El reflejo de Guernica
Tomás salió de Guernica temprano. En la estación subió al tren que va a Temperley. De ahí pasó a buscar a su compañera, Claudia. Tomaron el 338 con destino a San Justo. De ahí otro bondi, hasta aterrizar en Rafael Castillo. Vinieron para acompañar a las familias, para compartir, intercambiar experiencias y militar en el territorio.
Tomás es una de las miles de personas que en octubre del año pasado fueron desalojadas por la Policía de Guernica. A los 14 años se fue de su casa y desde entonces vive en la calle. La falta de acceso al suelo le llevó a ocupar. “En mi condición no me iba a poder comprar un terreno nunca. En Guernica no hay fábricas, no tenés salida laboral: es una ciudad dormitorio”, dice Tomás. Hace rato dejó de pagar el alquiler. No le alcanza con lo que recauda como vendedor ambulante.

· · · · ·

* QUÉ SE PIDE
¿Puedes actualizar el texto sobre Guernica entre "El reflejo de" y "como vendedor ambulante.", ambos inclusive, sustituyendo "bondi" por "colectivo"? Las filas son material independiente del texto sobre Guernica.

* FILAS PROPORCIONADAS
· · · · ·

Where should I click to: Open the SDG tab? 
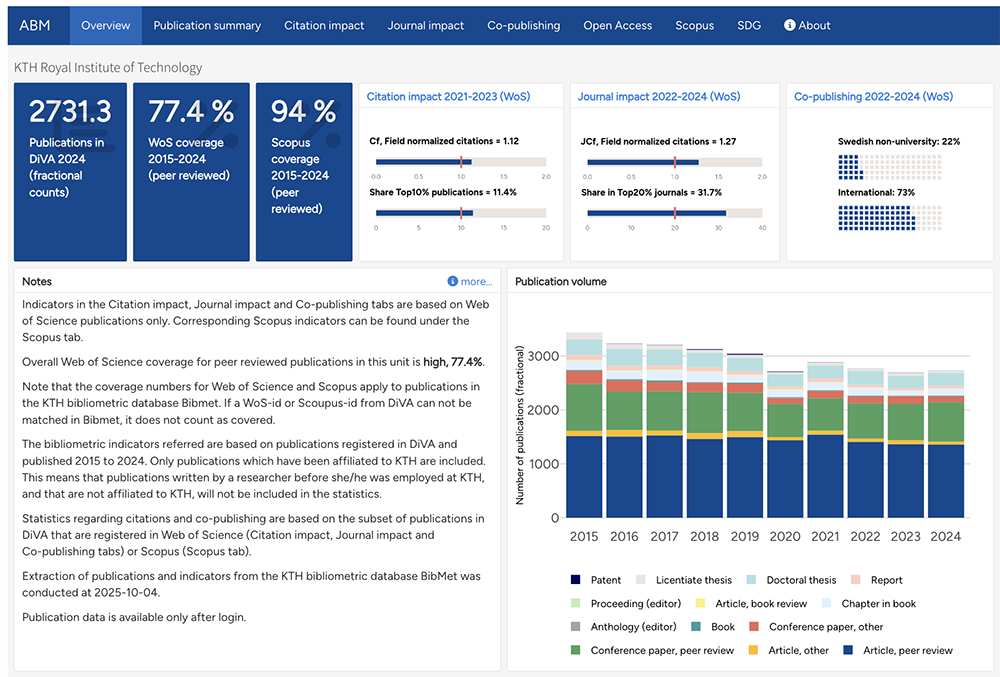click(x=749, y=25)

· · · · ·

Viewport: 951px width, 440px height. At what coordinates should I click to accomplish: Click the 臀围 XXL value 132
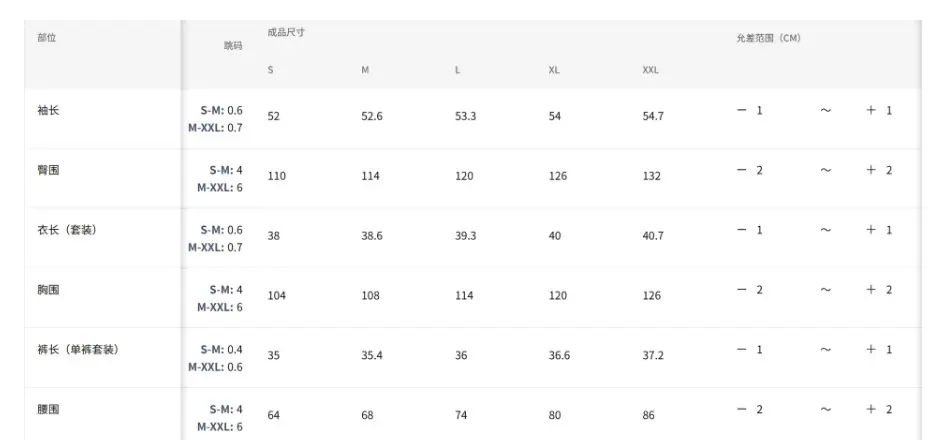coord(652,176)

· · · · ·

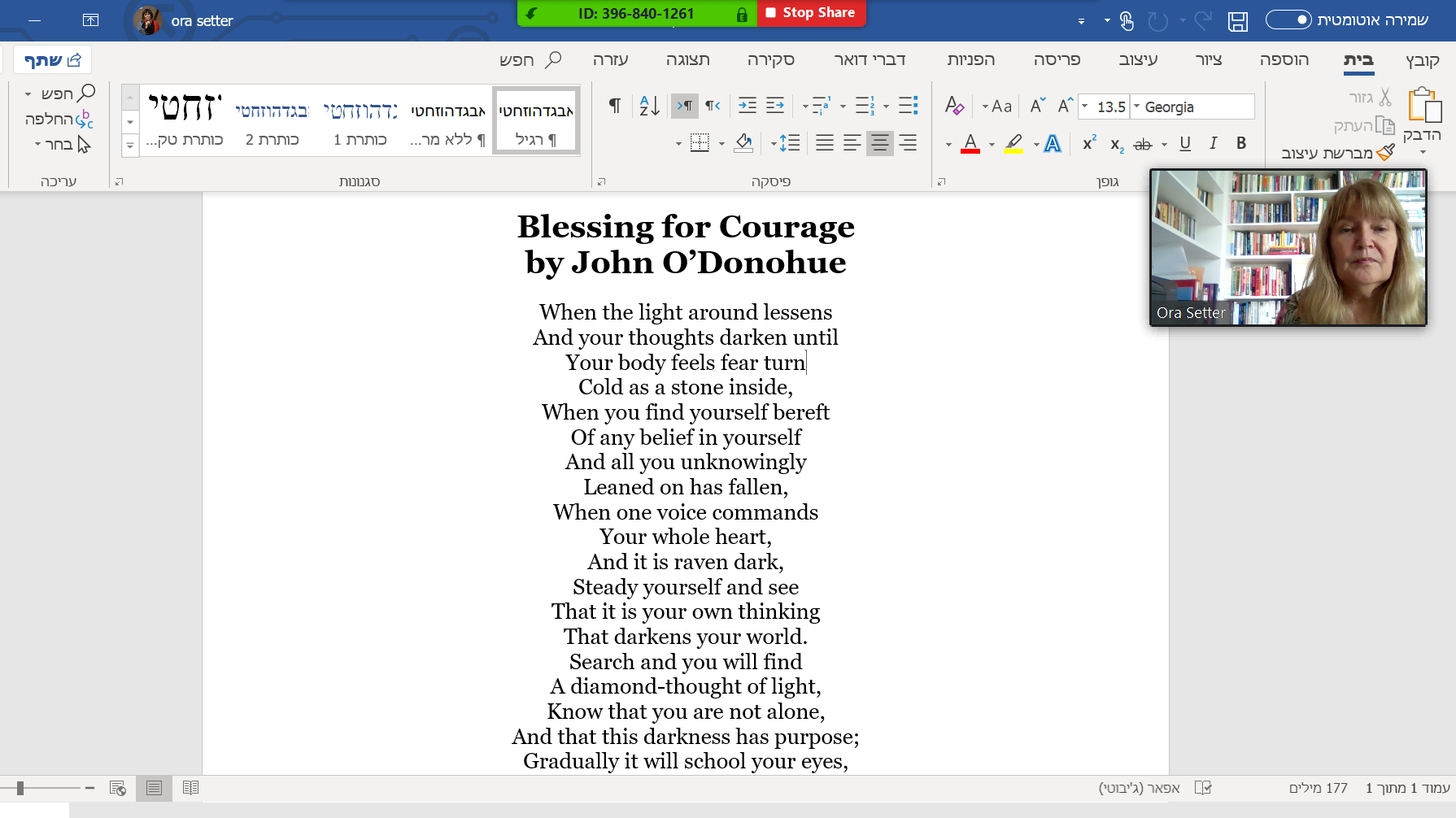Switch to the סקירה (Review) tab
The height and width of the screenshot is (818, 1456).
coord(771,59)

· · · · ·

* RESPUESTA A LA TAREA
El reflejo de Guernica
Tomás salió de Guernica temprano. En la estación subió al tren que va a Temperley. De ahí pasó a buscar a su compañera, Claudia. Tomaron el 338 con destino a San Justo. De ahí otro colectivo, hasta aterrizar en Rafael Castillo. Vinieron para acompañar a las familias, para compartir, intercambiar experiencias y militar en el territorio.
Tomás es una de las miles de personas que en octubre del año pasado fueron desalojadas por la Policía de Guernica. A los 14 años se fue de su casa y desde entonces vive en la calle. La falta de acceso al suelo le llevó a ocupar. “En mi condición no me iba a poder comprar un terreno nunca. En Guernica no hay fábricas, no tenés salida laboral: es una ciudad dormitorio”, dice Tomás. Hace rato dejó de pagar el alquiler. No le alcanza con lo que recauda como vendedor ambulante.